Clubfoody's Moules Marinière
Ready In: 27 mins
Serves: 2
Ingredients
- 2 tablespoons butter
- 1⁄2 cup shallot, finely chopped
- 2 small garlic cloves, pressed
- 2 teaspoons lemon zest
- 1 cup dry white wine
- 2 tablespoons lemon juice
- 1⁄2 teaspoon black pepper, to taste
- 4 lbs mussels, scrubbed, debearded and rinsed
- 2 tablespoons parsley, chopped
- 1⁄2 cup heavy cream
- 4 lemon wedges, for garnish
Directions
- In a large pot over medium heat, add butter and when it starts sizzling, add shallots; sauté for 1 minute. Add garlic and lemon zest; sauté for 1 minute.

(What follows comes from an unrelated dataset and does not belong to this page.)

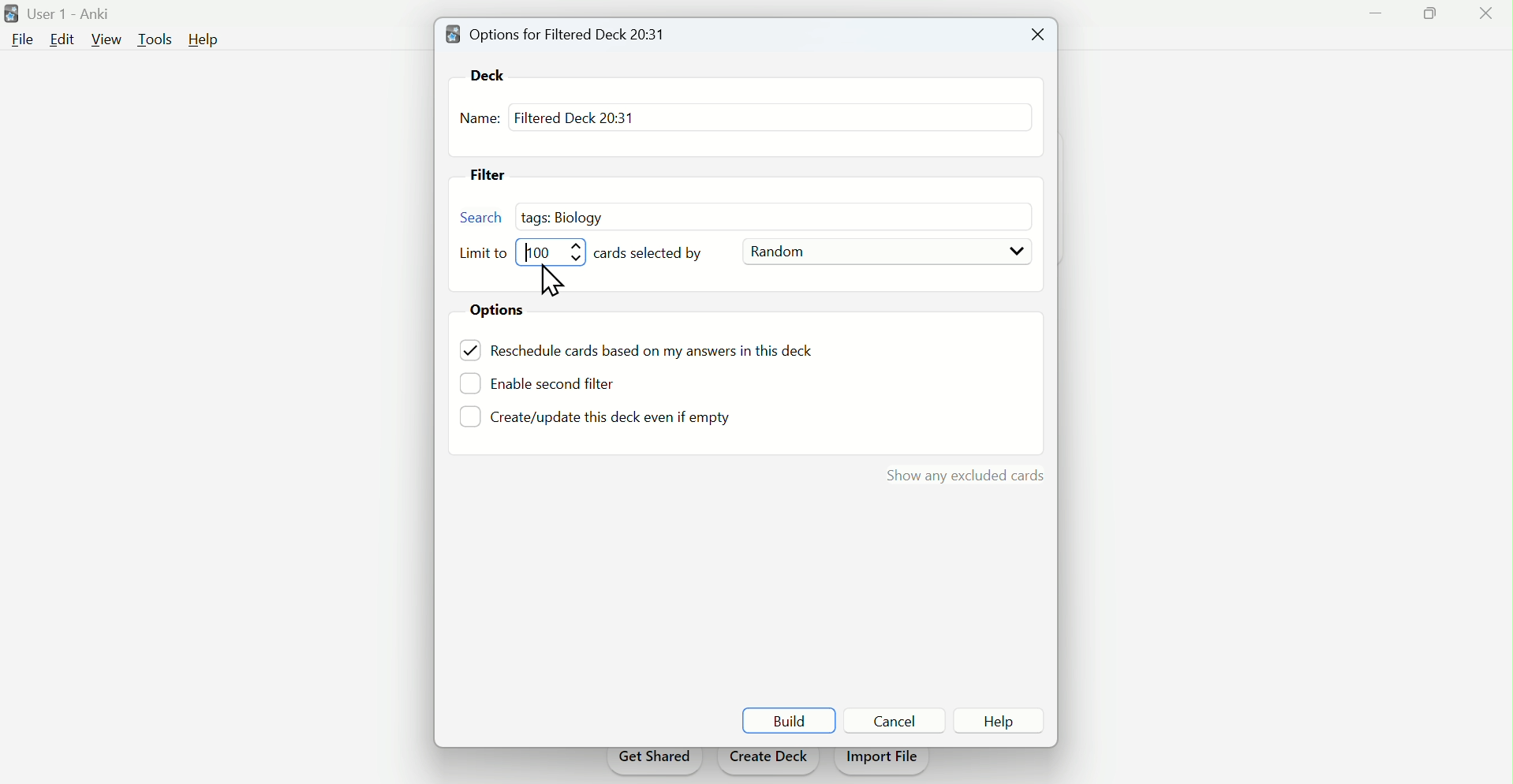  What do you see at coordinates (1376, 13) in the screenshot?
I see `Minimise` at bounding box center [1376, 13].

- Stir in white wine and lemon juice; season with black pepper. Increase the heat to high and bring to a boil. As soon as the mixture is boiling, add mussels. Cover and cook for 3 minutes. Add parsley, stir well, cover and cook for another 2 minutes or until the mussels open. Discard any mussels that remain closed.
- Remove mussels with a slotted spoon and place them in serving bowl; set aside. Reduce broth to half. Add heavy cream, stir well and cook until sauce thickens, about 2 to 2 ½ minutes. Before the sauce is done, taste and adjust if necessary.
- Pour sauce over mussels and garnish with lemon wedges. Serve along with crusty bread.